Location: Main Street, Cunderdin.
Contact (08) 9635 1777.
There’s one landmark you certainly won’t miss when you visit Cunderdin – the brightly coloured and rather distinctive Ettamogah Pub. Based on the well known comics of Ken Maynard – made famous by the Australian Post magazine - the pub is not only a novelty for tourists but an important central hub for residents in the Shire. Drop in for a drink or enjoy a great meal in the restaurant that’s open for lunch and dinner seven days a week.
Meckering Earthquake Gazebo & Memorial Rose Garden
Location: Gabbedy Place, Meckering.
Experience the devastation of the 1968 Meckering Earthquake firsthand at this impressive display which includes a section of the damaged railway line, a mangled piece of the Golden Pipeline, photographs, statistics and information.
Take a stroll across the road to the beautiful memorial rose garden - a tribute to the dedication and hard work of many local volunteers.
Meckering Earthquake Farm Ruins
Location: 2km north of Meckering, turn off Meckering to Goomalling Road.
The Meckering Earthquake registered 6.9 on the Richter scale, crushing many of the town’s buildings and residential properties. ‘Salisbury’ – an old stone homestead built in 1904 – was flattened during the quake and the ruins give an eerie insight into the scale of the devastation experienced by the town.
Meckering Earthquake Preserved Faultine
Location: 12km south of Meckering on the York-Meckering Road.
While only lasting 40 seconds, the Meckering Earthquake had a lifetime impact on this small wheatbelt town. Leaving a scar 32kms long and up to 2m high, the earthquake literally tore open the earth on October 14th, 1968. Today you can still see 1km of the faultline that’s been preserved for viewing.
Location: 19km south of Cunderdin.
Immerse yourself in our past by taking a trip to Youndegin – 19km south of Cunderdin along the Cunderdin-Quairading Road (and then left on the Goldfields Road) – where you’ll find the original police outpost.

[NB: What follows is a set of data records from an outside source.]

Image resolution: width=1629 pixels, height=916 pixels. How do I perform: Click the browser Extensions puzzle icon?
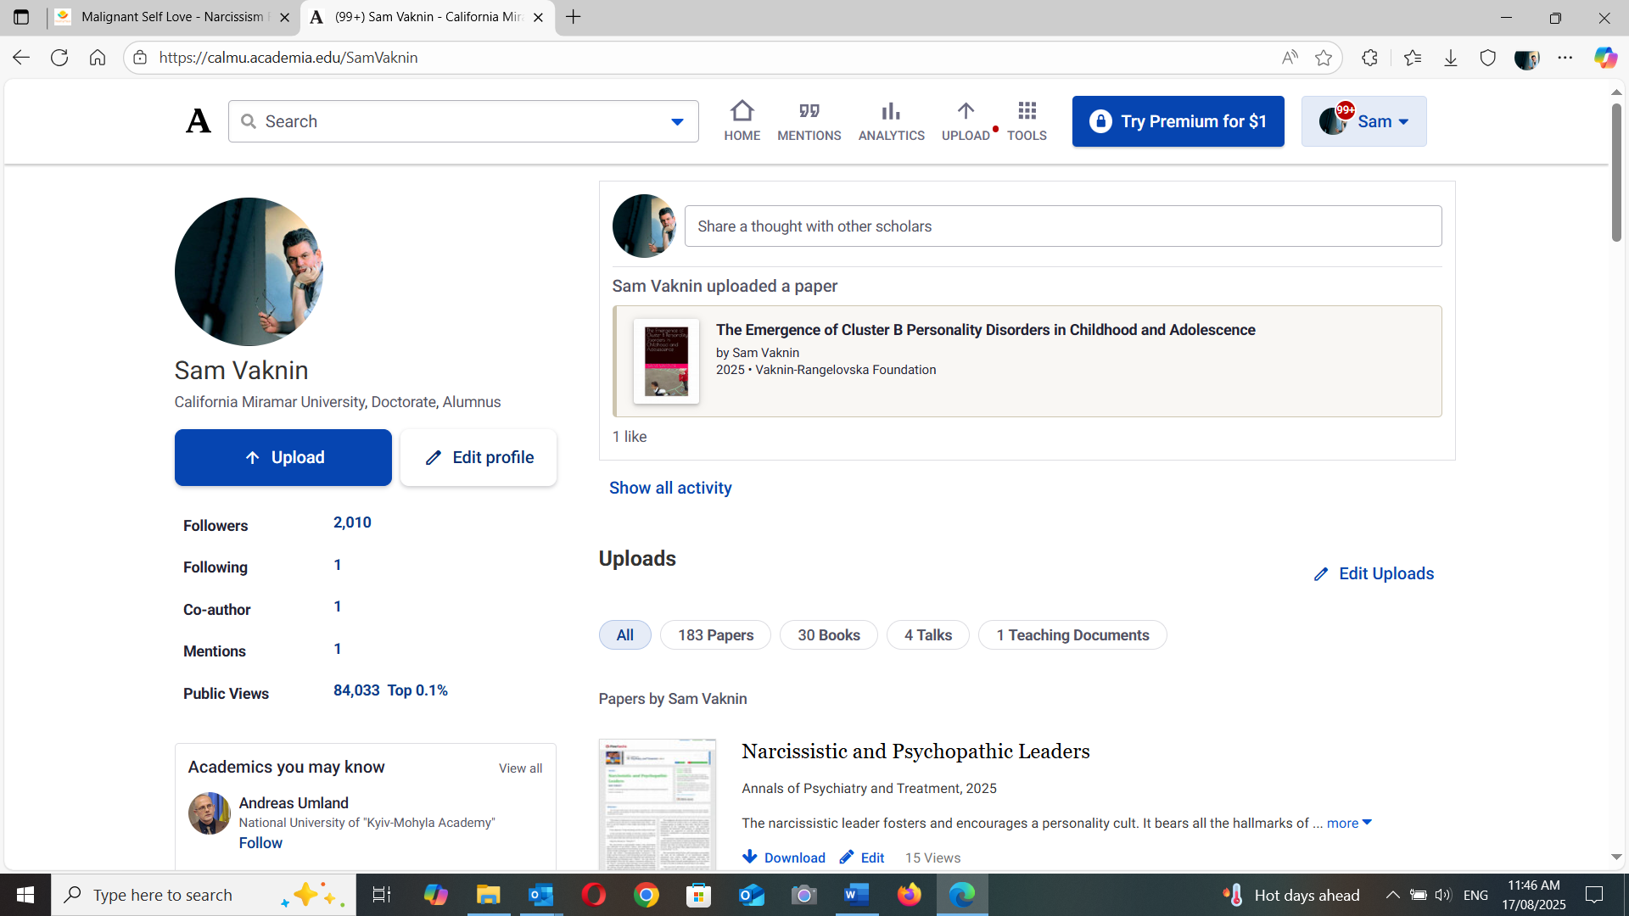pos(1369,58)
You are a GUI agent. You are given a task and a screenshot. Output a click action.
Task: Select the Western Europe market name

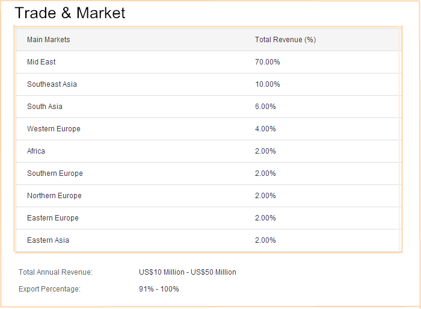(x=54, y=129)
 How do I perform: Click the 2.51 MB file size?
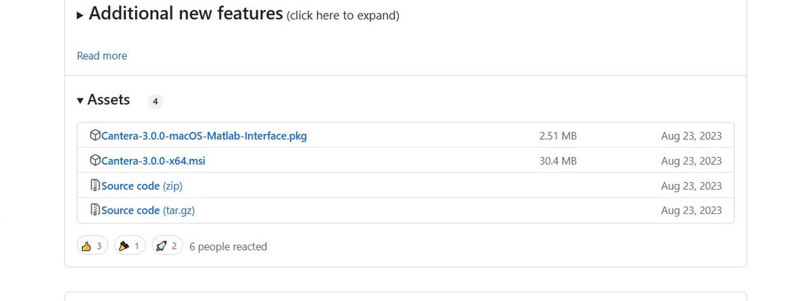coord(557,136)
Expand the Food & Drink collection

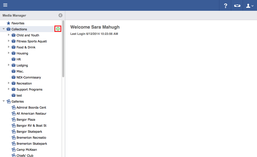9,47
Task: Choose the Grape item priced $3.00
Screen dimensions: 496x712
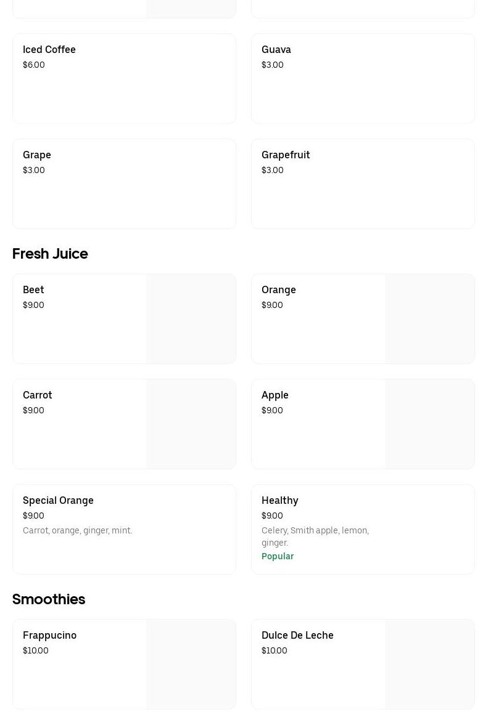Action: coord(37,155)
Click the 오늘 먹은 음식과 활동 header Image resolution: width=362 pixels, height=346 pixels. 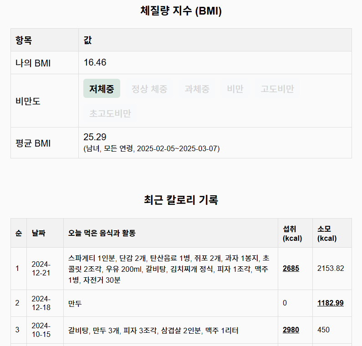pyautogui.click(x=171, y=233)
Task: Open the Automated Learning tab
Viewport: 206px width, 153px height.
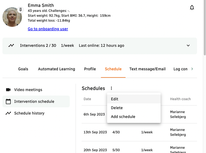Action: coord(56,69)
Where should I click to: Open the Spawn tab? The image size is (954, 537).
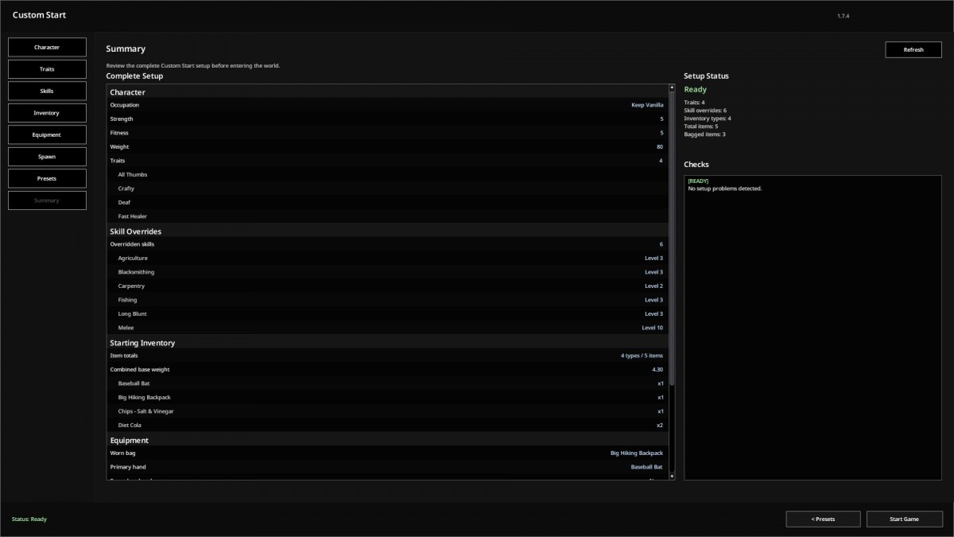coord(47,157)
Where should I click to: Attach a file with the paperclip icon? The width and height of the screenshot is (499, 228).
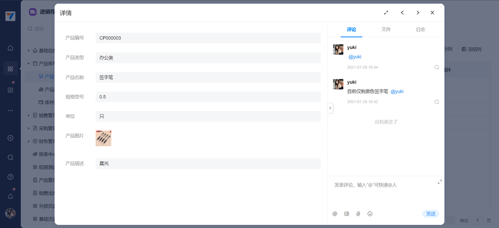[x=358, y=214]
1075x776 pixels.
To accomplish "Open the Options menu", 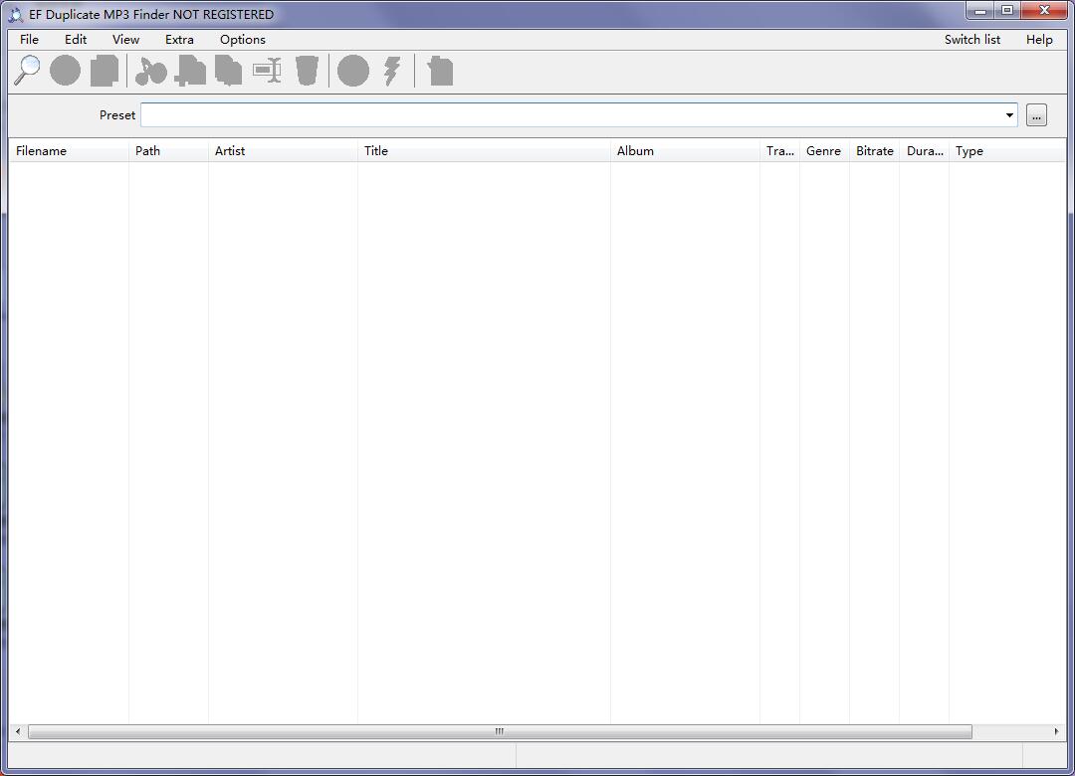I will [243, 40].
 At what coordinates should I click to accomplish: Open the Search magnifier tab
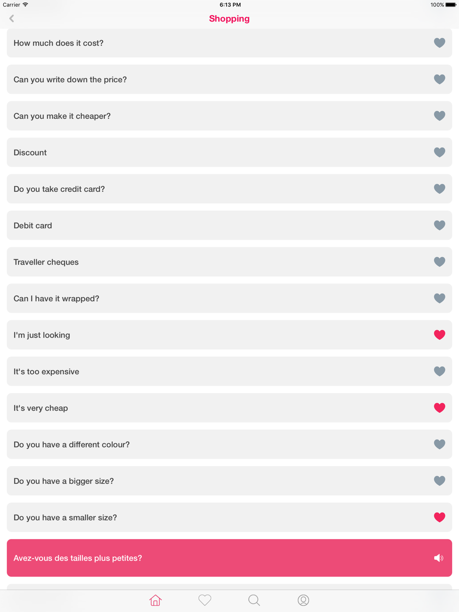tap(254, 600)
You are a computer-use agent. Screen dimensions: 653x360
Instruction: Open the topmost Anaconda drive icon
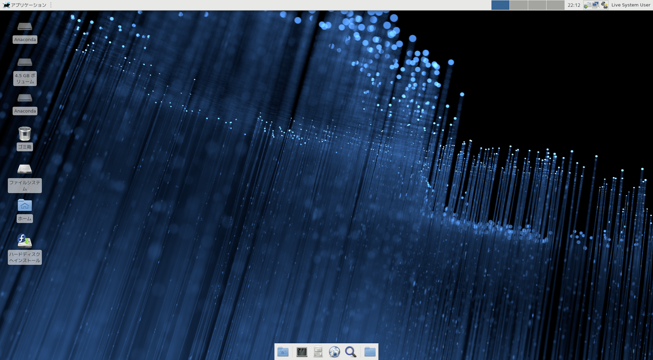[25, 27]
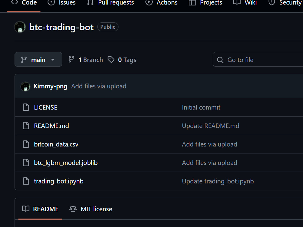The image size is (303, 227).
Task: Click the repository owner avatar beside btc-trading-bot
Action: pos(20,27)
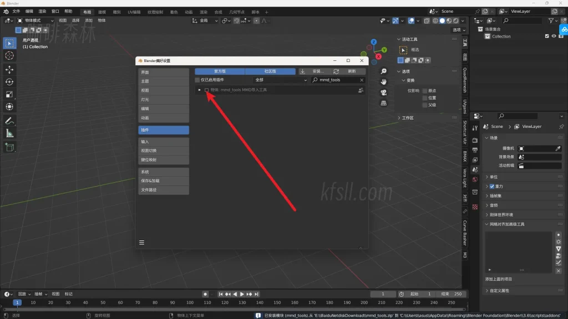The width and height of the screenshot is (568, 319).
Task: Pick the Annotate pencil tool
Action: tap(10, 120)
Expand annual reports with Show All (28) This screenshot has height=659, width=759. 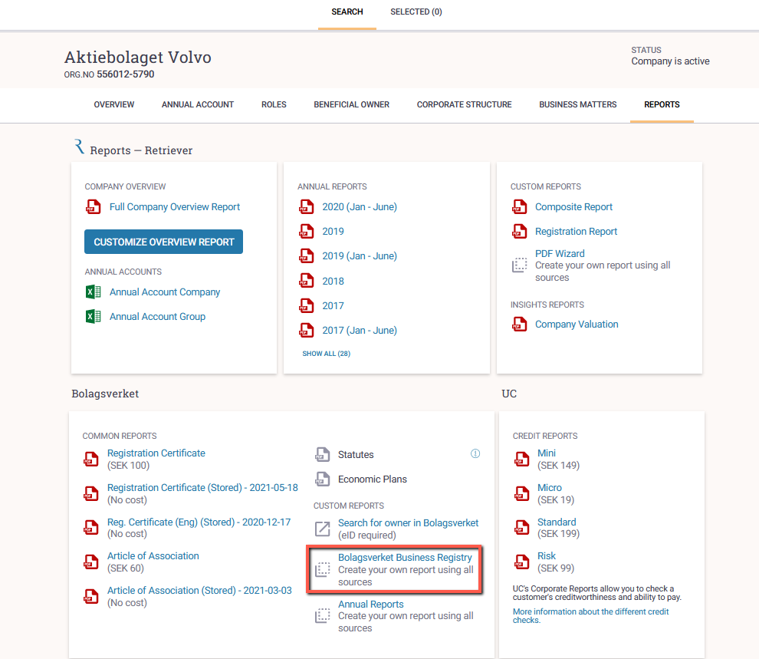point(327,354)
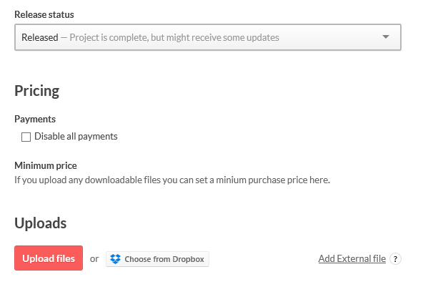Click the Pricing section heading
The width and height of the screenshot is (428, 292).
coord(37,91)
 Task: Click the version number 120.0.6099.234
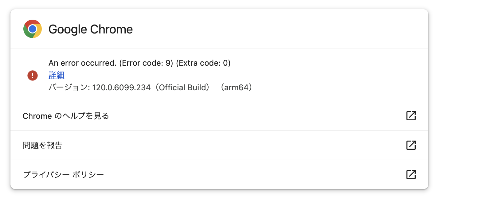point(121,87)
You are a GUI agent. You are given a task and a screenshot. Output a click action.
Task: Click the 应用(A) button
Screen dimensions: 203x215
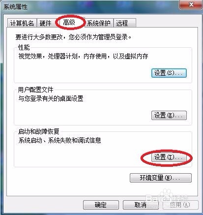tap(180, 205)
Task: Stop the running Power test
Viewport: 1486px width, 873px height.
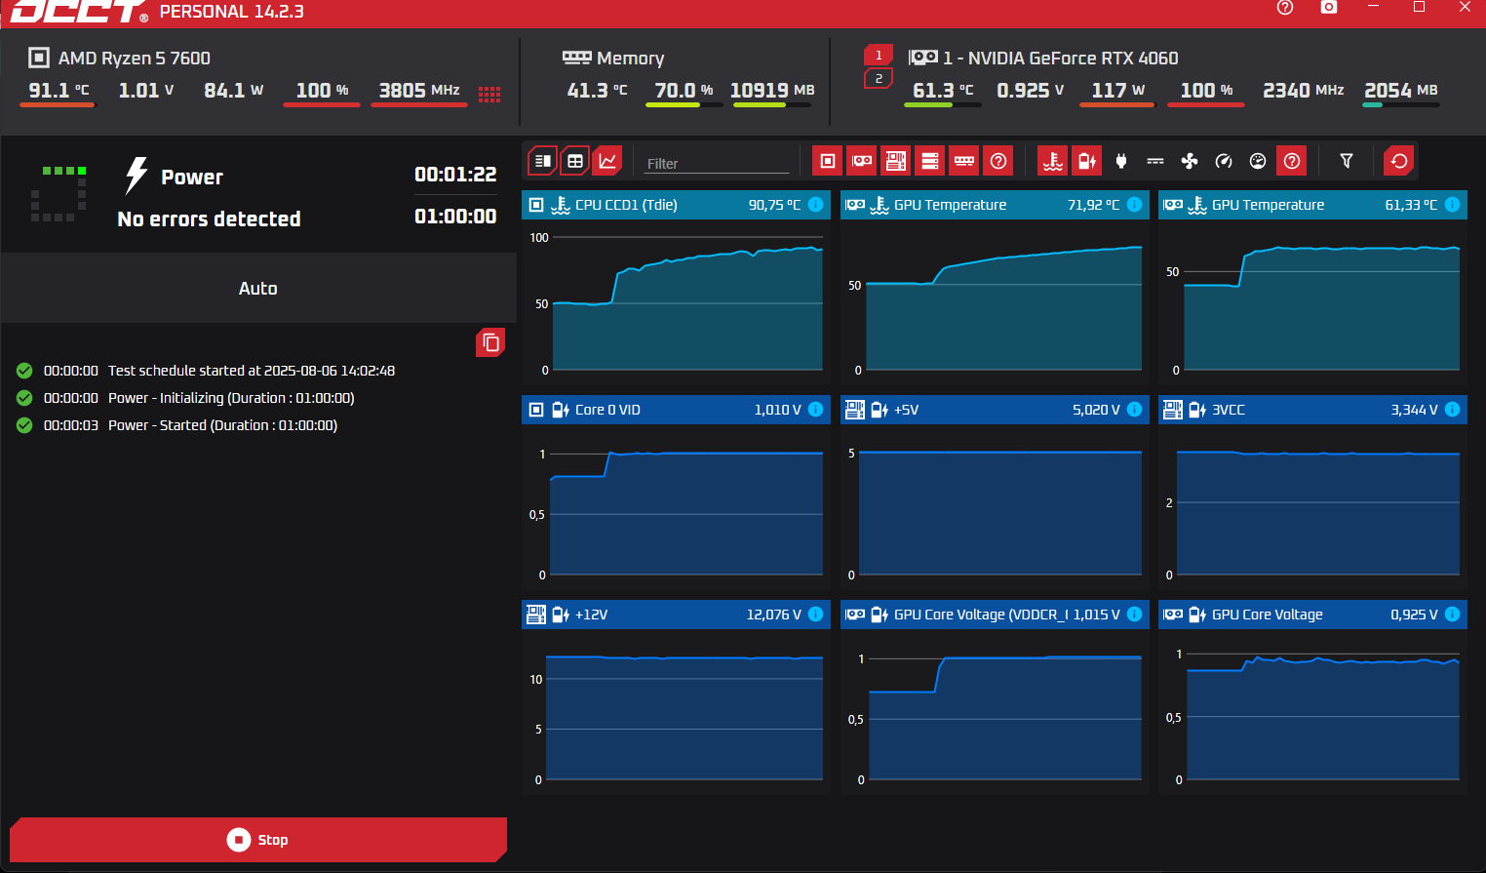Action: (x=258, y=840)
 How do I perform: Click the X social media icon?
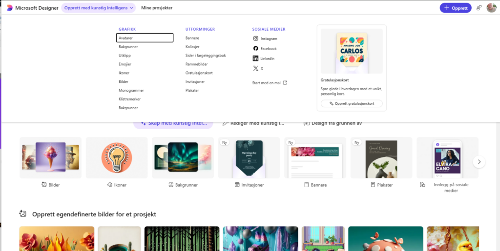(x=255, y=69)
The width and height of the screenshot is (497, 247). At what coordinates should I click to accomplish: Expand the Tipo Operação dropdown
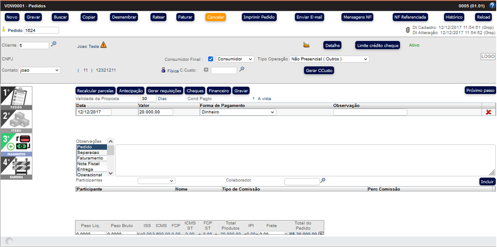[329, 59]
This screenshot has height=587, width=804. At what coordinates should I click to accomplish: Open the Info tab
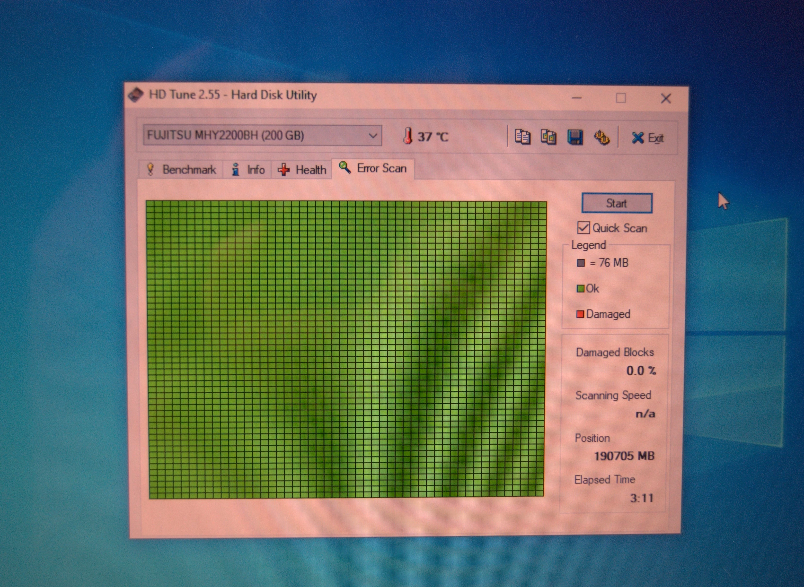247,169
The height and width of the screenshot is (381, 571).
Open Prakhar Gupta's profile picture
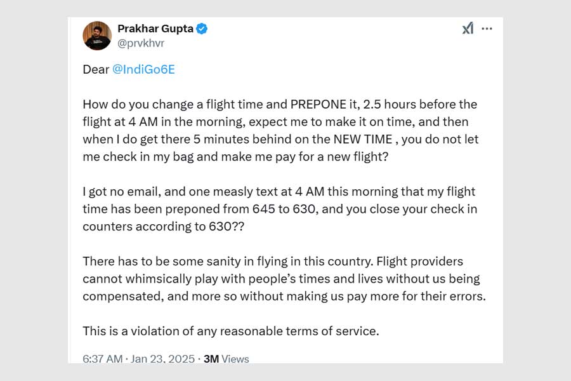[x=97, y=36]
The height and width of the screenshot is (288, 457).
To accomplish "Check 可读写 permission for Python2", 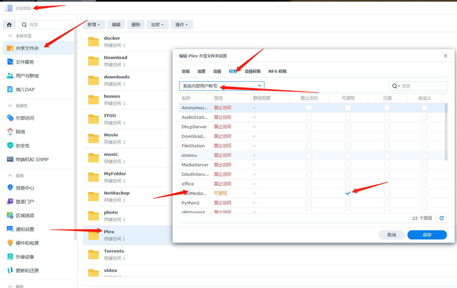I will tap(348, 202).
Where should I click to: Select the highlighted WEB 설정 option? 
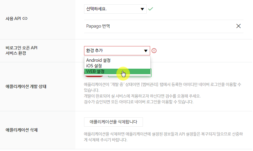(x=117, y=71)
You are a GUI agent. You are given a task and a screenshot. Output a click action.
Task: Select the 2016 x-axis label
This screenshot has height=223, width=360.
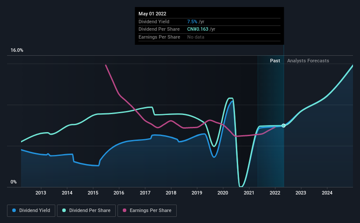pyautogui.click(x=119, y=193)
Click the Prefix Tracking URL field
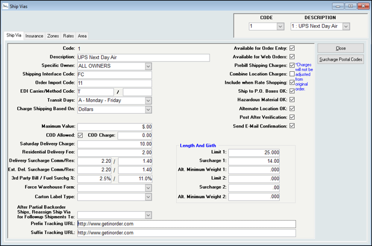Screen dimensions: 372x246 [186, 224]
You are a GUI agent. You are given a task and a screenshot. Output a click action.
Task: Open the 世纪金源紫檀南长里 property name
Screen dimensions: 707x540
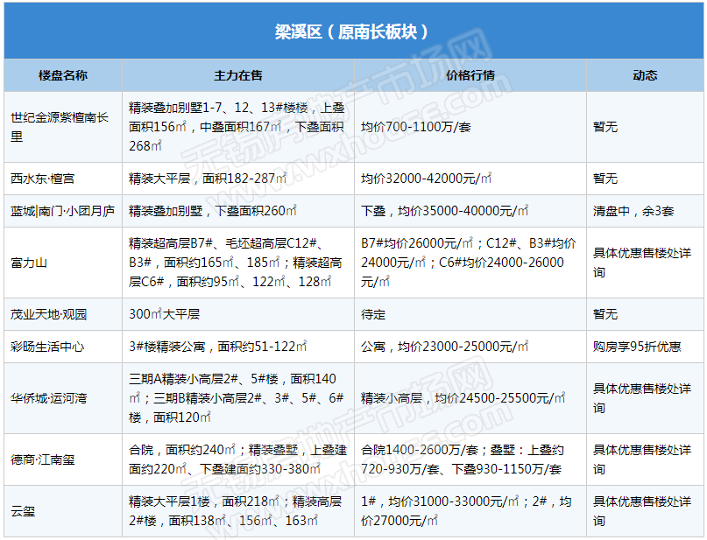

Built from stone and mud with a thatched roof, the outpost’s answer to the modern day ‘lock-up’ was a nearby York Gum. Constable Allerly was the first police officer in charge of the post and the building represented the first settlement in the area.
It was the death of an early settler, E.J. Clarkson at the hands of Aborigines that originally led to the establishment of the police outpost. In 1880 Constable Alfred Eaton arrived to take over its running and he and his eventual wife, Mary later made the building their home. By all accounts Constable Eaton was quite the entrepreneur and during the goldrush of 1888 he saw an opportunity to make the most of the passing trade by building the Youndegin Arms. The story told is that his popular local delicacy was parrot pie.
Although once very busy, things changed with the building of the railway, which bypassed Youndegin to the north. This put to rest any ideas that it would become the major centre for the area and by 1894 the pub had closed down. Mr Eaton left the police force and changed careers becoming the first farmer in the Cunderdin District.